» **PROBLEM TO SOLVE**:
Identify each line below containing the string "agent" and copy it.

+++++

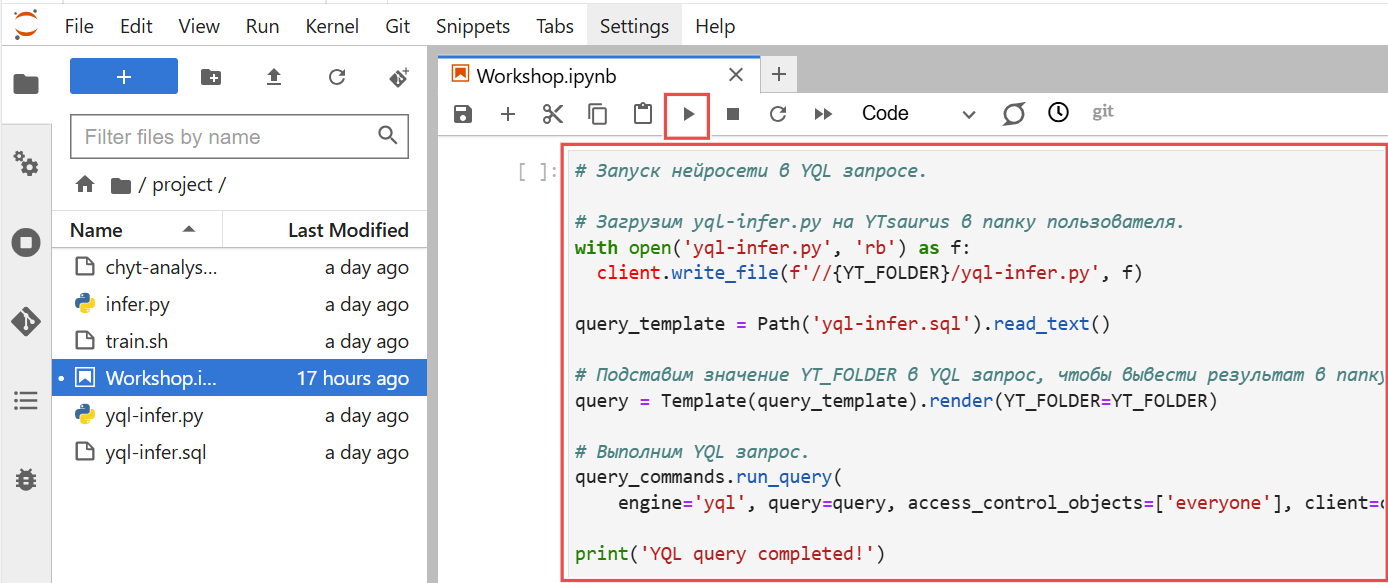This screenshot has height=583, width=1388.
Task: Create a new folder in file browser
Action: tap(211, 77)
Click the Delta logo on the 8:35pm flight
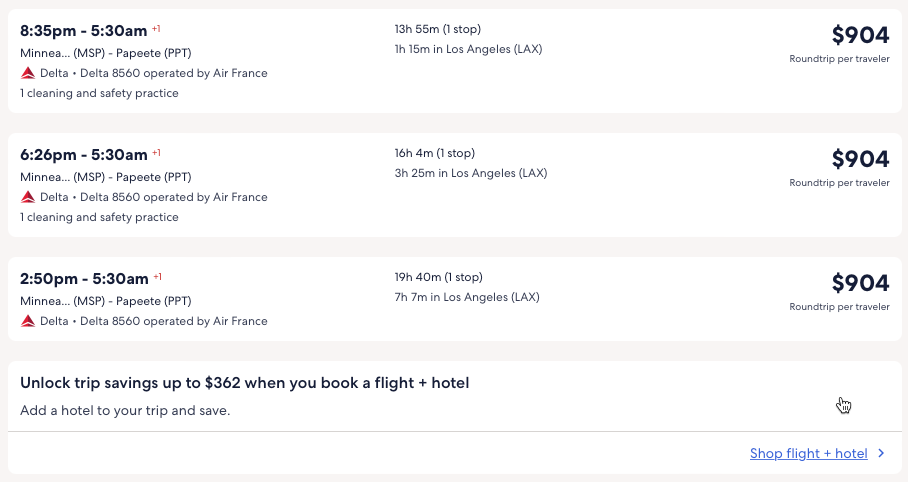Screen dimensions: 908x482 pos(28,73)
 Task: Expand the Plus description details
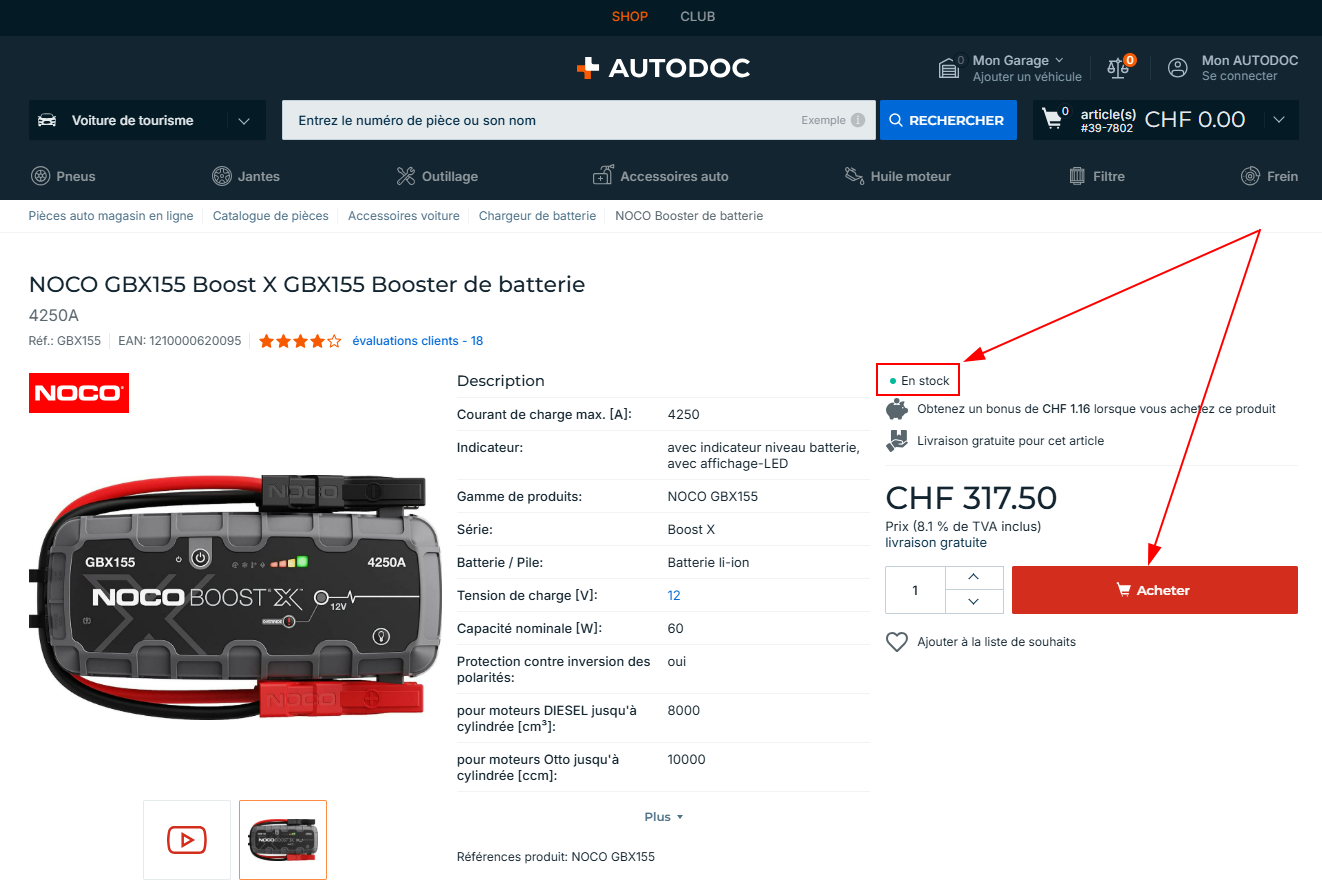pos(664,817)
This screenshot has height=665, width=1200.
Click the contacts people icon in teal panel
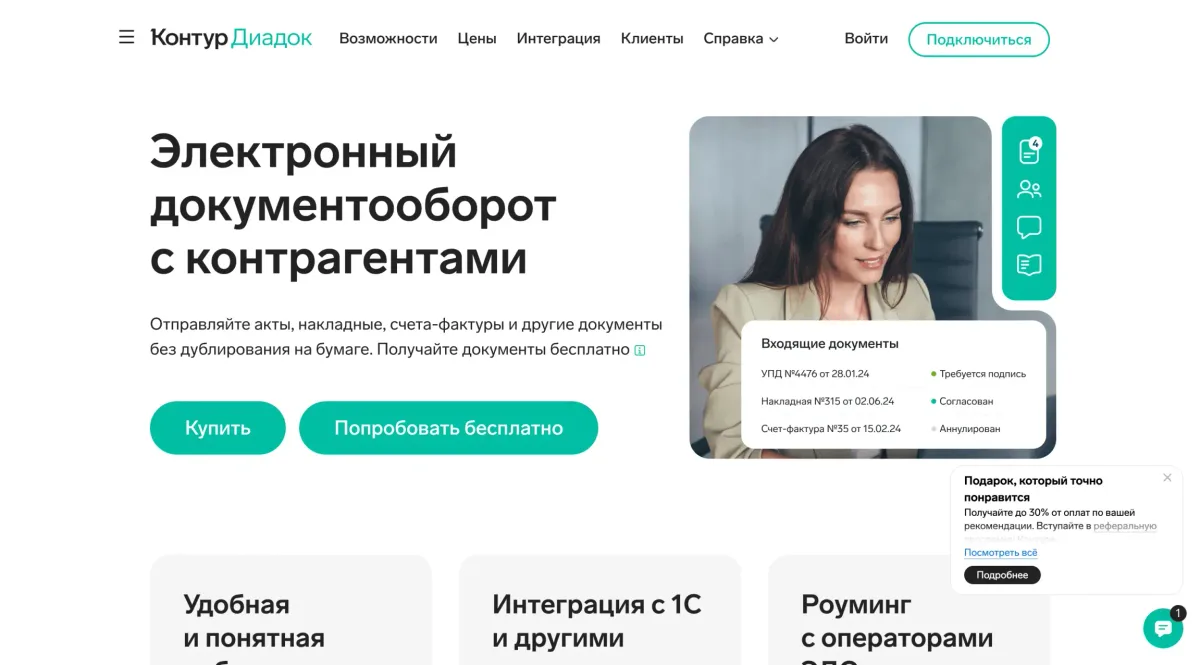point(1029,189)
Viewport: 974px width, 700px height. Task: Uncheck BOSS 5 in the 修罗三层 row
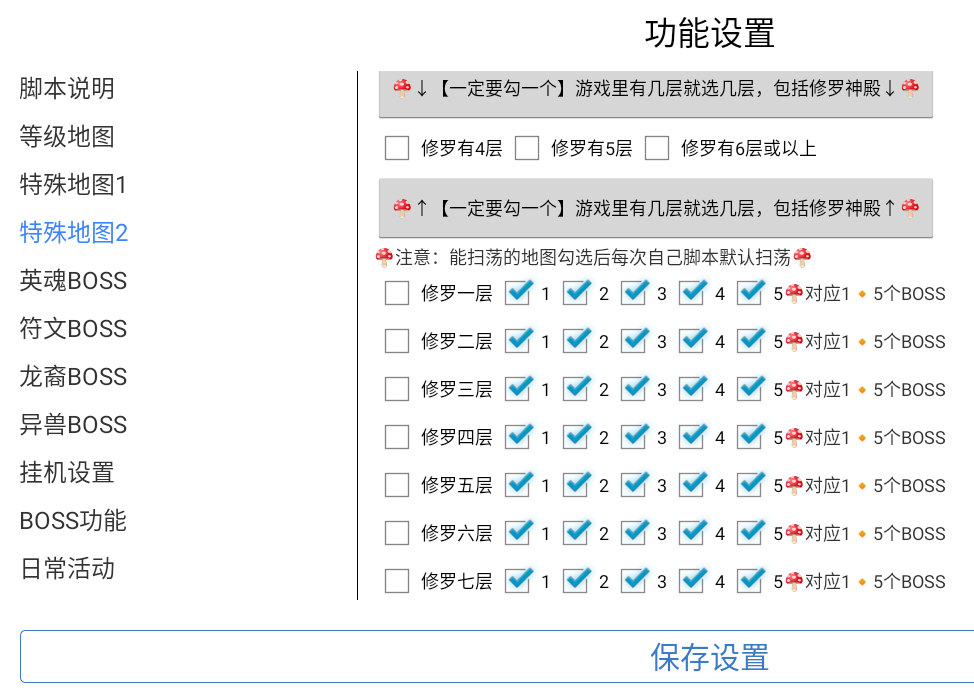749,389
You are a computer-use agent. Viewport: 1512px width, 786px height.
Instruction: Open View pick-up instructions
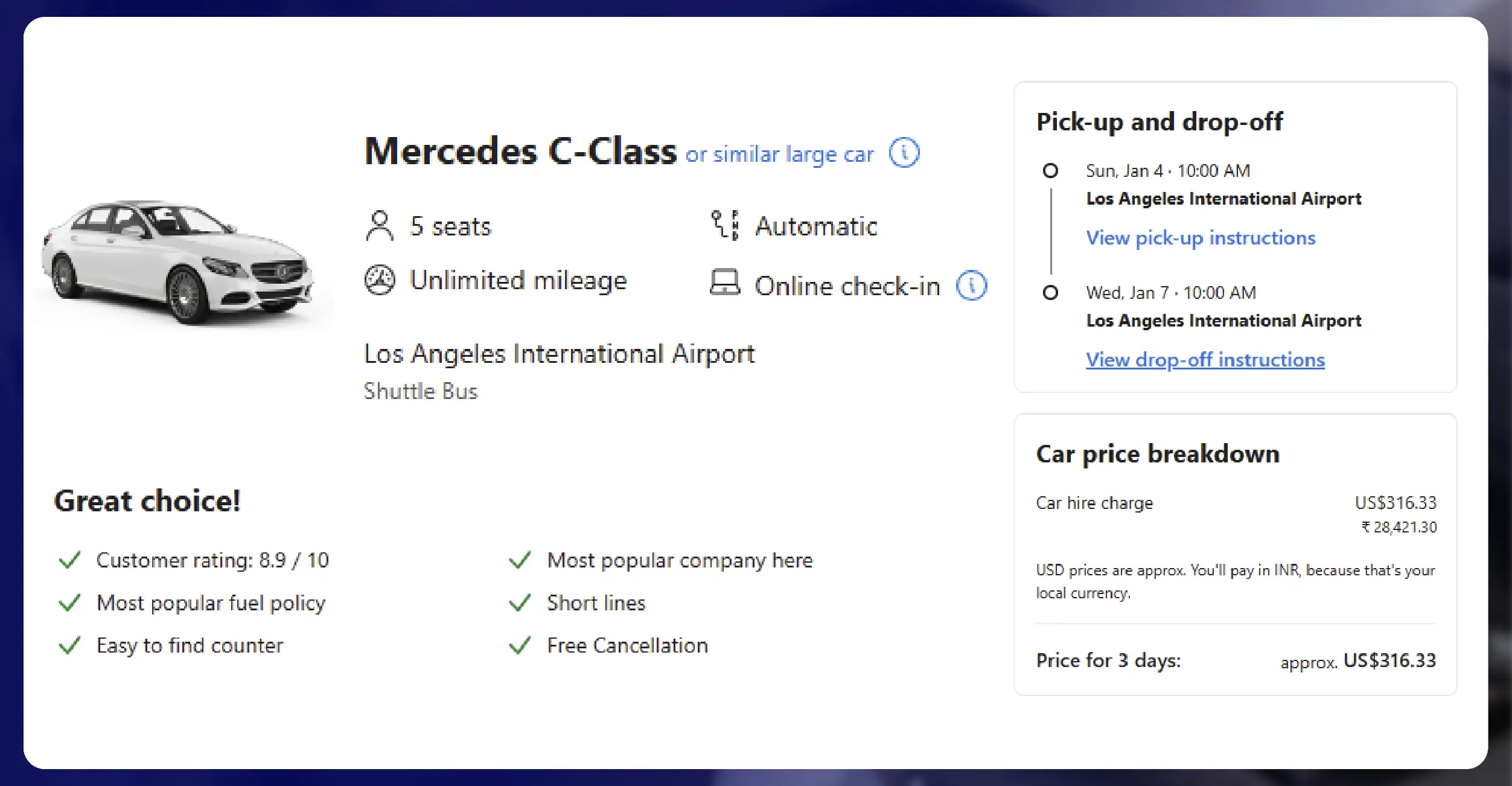(1201, 238)
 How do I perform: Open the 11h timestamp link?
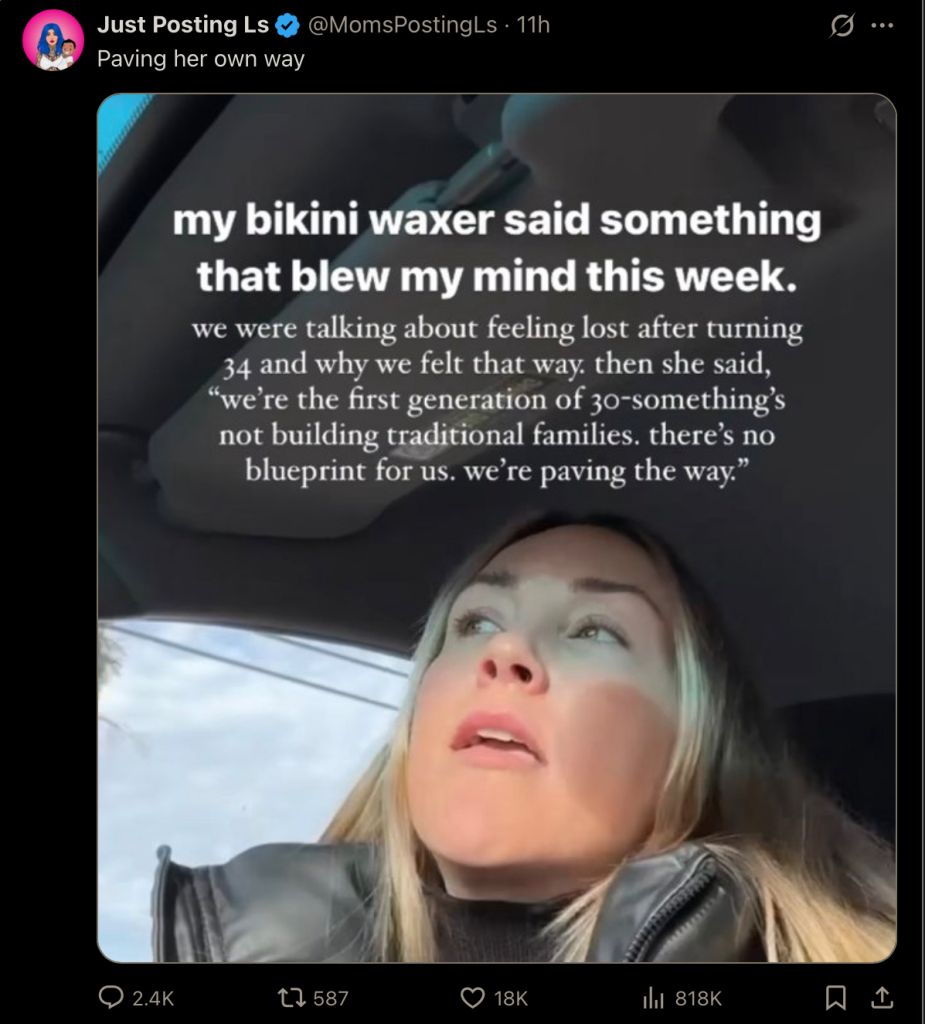coord(533,25)
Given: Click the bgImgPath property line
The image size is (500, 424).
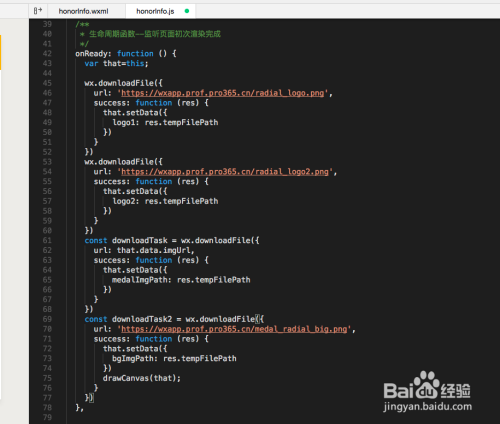Looking at the screenshot, I should (x=174, y=358).
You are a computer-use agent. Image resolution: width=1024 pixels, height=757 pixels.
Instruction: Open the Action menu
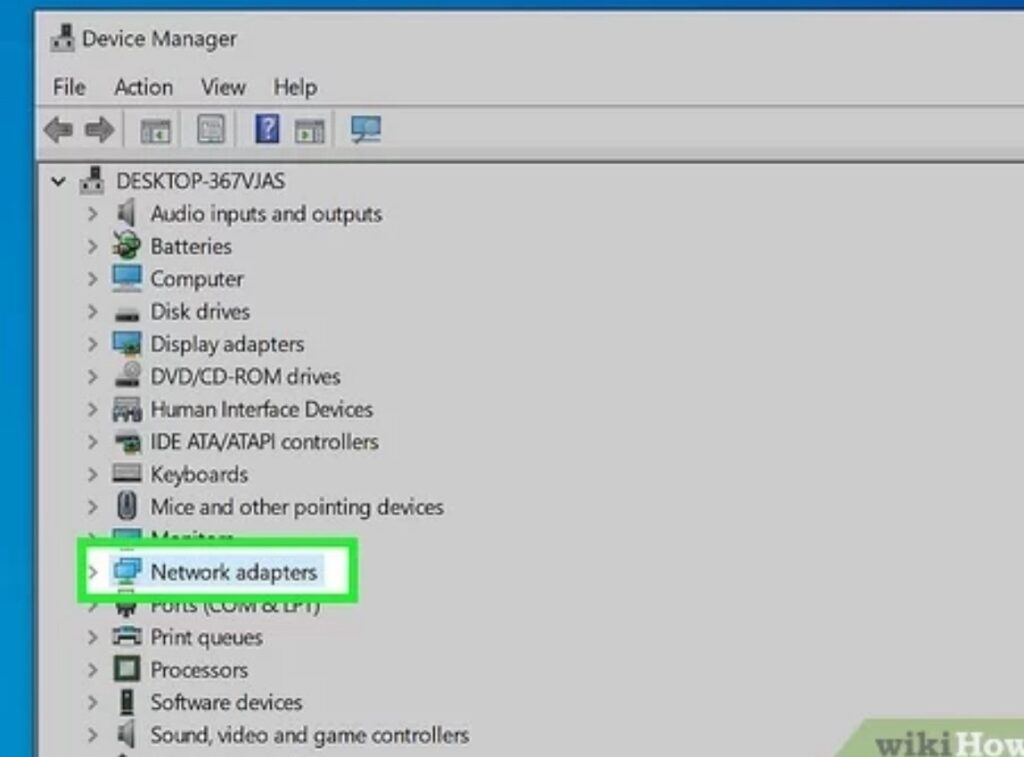click(x=143, y=87)
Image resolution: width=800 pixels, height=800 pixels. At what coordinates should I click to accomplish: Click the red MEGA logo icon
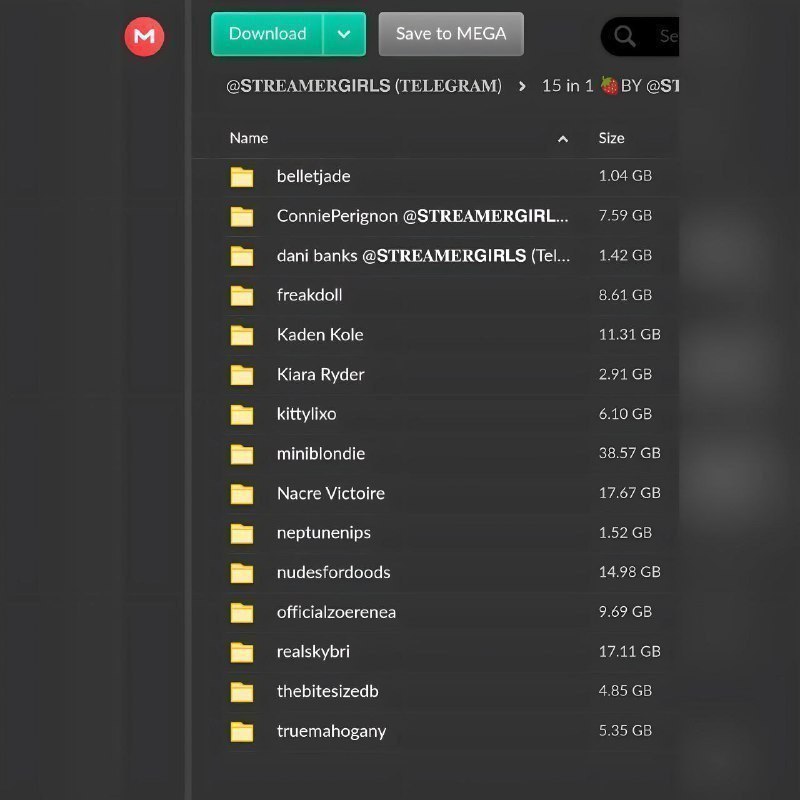click(144, 36)
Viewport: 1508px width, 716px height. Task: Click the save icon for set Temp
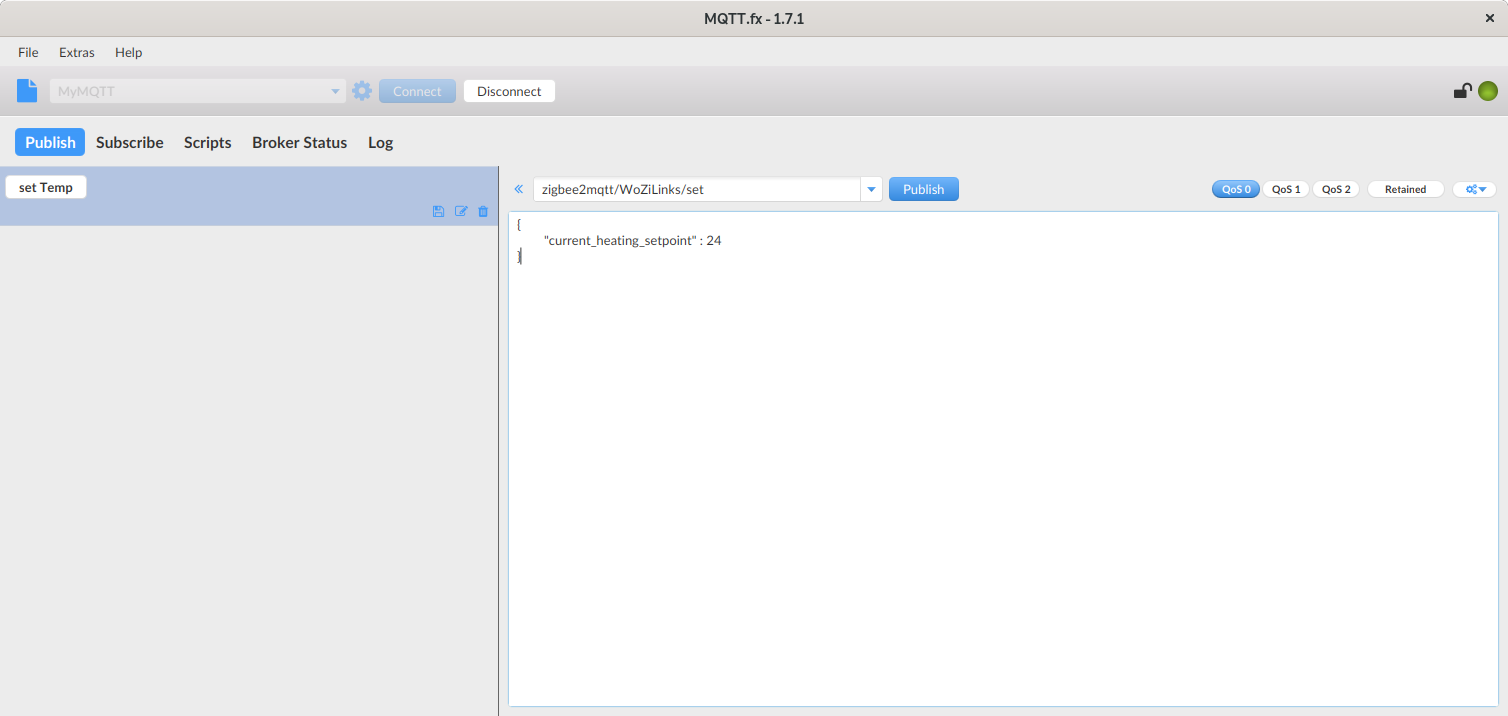point(438,211)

+++++

» **WRITTEN REPLY**:
You are a computer-use agent. Viewport: 1512px width, 786px height.
You are a computer-use agent. Image resolution: width=1024 pixels, height=757 pixels.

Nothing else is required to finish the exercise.